Ученый-медиевист — о судьбе искусства в эпоху Web 3.0 и NFT
Олег Воскобойников — ученый-медиевист, автор книги «16 эссе об истории искусства» — размышляет, почему цифровое искусство не столь уж далеко от средневекового
Боги мои, так много шума из ничего! При чем здесь я? Такой будет нормальная реакция любого «древника» на разговоры о миллионах, кем-то заработанных на пяти континентах, о каких-то «невзаимозаменяемых токенах», «маркетплейсах», «блокчейнах» и «криптовалюте». Умение пользоваться англо-русским словарем, конечно, поможет в общих чертах разобраться в значении слов. Но как-то соединить их с историей искусства — не самая тривиальная задача. Верните мне моего гранитного Рамзеса, мой Шартр с его витражами, мраморную «Пьету», на худой конец — «Черный квадрат». С их провенансом, историческим контекстом, датировкой, атрибуцией и музейной карточкой. Мне так спокойнее.
Между тем пара дружеских бесед и поверхностный поиск в Сети сразу показывают, что ты последний из могикан, кто еще не написал об NFT. Именно это и дало мне, «древнику» до мозга костей, смелость взяться за перо и поразмыслить на злобу дня.
Non-fungible token принято переводить как «невзаимозаменяемый токен». Человеку, не посвященному в деловую лексику, это мало что говорит, поэтому рискну дать интерпретацию на языке трамвайно-кухонной повседневности: это уникальный жетон. Жетон — это то, что позволяло тебе в доцифровую эру проехать на метро, купить минералку в автомате, позвонить по телефону. В жетонах же с тобой расплачивался советский игровой автомат: в восемь лет я сорвал 777 и потом неделю выменивал их в буфете на твердый рубль. Так или иначе, жетонов всегда было много, они были одинаковыми, и они оказывали тебе какую-то повторяющуюся более или менее крупную услугу, что-то предоставляли в пользование или владение. Так вроде бы и здесь: ты нечто обретаешь. Но оксюморон в том, что этот самый жетон оказывается уникальным, а ты — его единственный обладатель. Возникает вопрос: что тебе с того? Разве это повод потратить на него миллионы долларов, даже если об этом узнает весь мир? И как вообще произведение искусства может стать жетоном?
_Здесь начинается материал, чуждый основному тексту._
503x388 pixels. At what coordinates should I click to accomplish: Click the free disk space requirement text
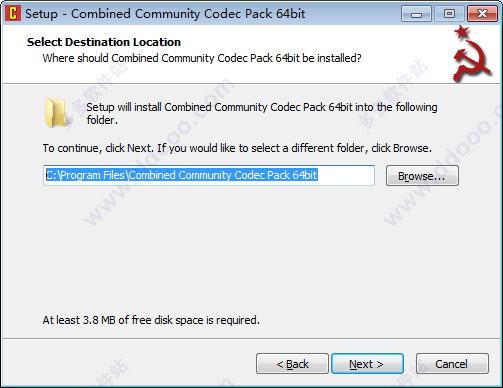(x=151, y=320)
Чтобы разобраться, рассмотрим конкретный недавний пример. В декабре прошлого года известный турецко-американский художник Рефик Анадол выставил на пляже Фаэна в Майами экран примерно 12×12 м. Мощный компьютер проецировал на него алгоритмически заданные узоры, созданные на основе миллионов фотографий подводного мира, невероятно выразительные, красивые, непредсказуемые — и живые. Они двигались в такт с приливами и отливами, закатами и рассветами. Естественно, экран с помощью графики обрел объем. Это зрелище называлось «Машинные галлюцинации: коралл». По словам очевидца, известного критика Себастиана Сми, публика завороженно фотографировалась на фоне этого миража, прекрасного, но все же не то чтобы невиданного, и рассылала селфи по всему миру. Произведение, существующее вообще-то лишь в процессоре, сразу было продано за $851 130 местной венчурной фирме, превратившись в NFT.
Какие механизмы здесь сработали? Во-первых, эта работа, судя по всему, прекрасна, хоть и существует формально лишь в виртуальной реальности и создана как бы не рукой человека, но обученной его умом машиной, с помощью целой команды дизайнеров. Во-вторых, она выставлялось не где-нибудь и не когда-нибудь, а во время самой престижной в США выставки современного искусства. В-третьих, вау-эффект на фоне атлантического заката накрыл не кого-нибудь, а богатейших ценителей и коллекционеров мира: по дороге из своих номеров на пляж они проходили мимо скульптуры «Исчезнувший, но не забытый» — золотого (естественно) мамонта Дэмиена Херста, запросто так стоящего здесь у тропинки. В-четвертых, Анадол не выскочка. В-пятых, Майами — одна из столиц криптовалютных операций. Miami vice…
Можно, наверное, найти еще ряд важных обстоятельств, включая возвращение арт-рынка к нормальной — красивой! — жизни после пандемии. Но главное налицо: перед нами перформативный акт, в котором собственно произведение — один из участников. Покупатель приобрел не только процессор с зашитым в него образом-алгоритмом, но и все вышеописанное, все то, что флорентиец XV века назвал бы «славой». И эта «слава», естественно, передалась ему, владельцу, ровно так же, как слава Боттичелли передалась Медичи вместе с «Весной» и «Рождением Венеры», слава Мантеньи — взявшим его на зарплату Гонзага, слава Веласкеса — испанским Габсбургам, сделавшим его управляющим дворца.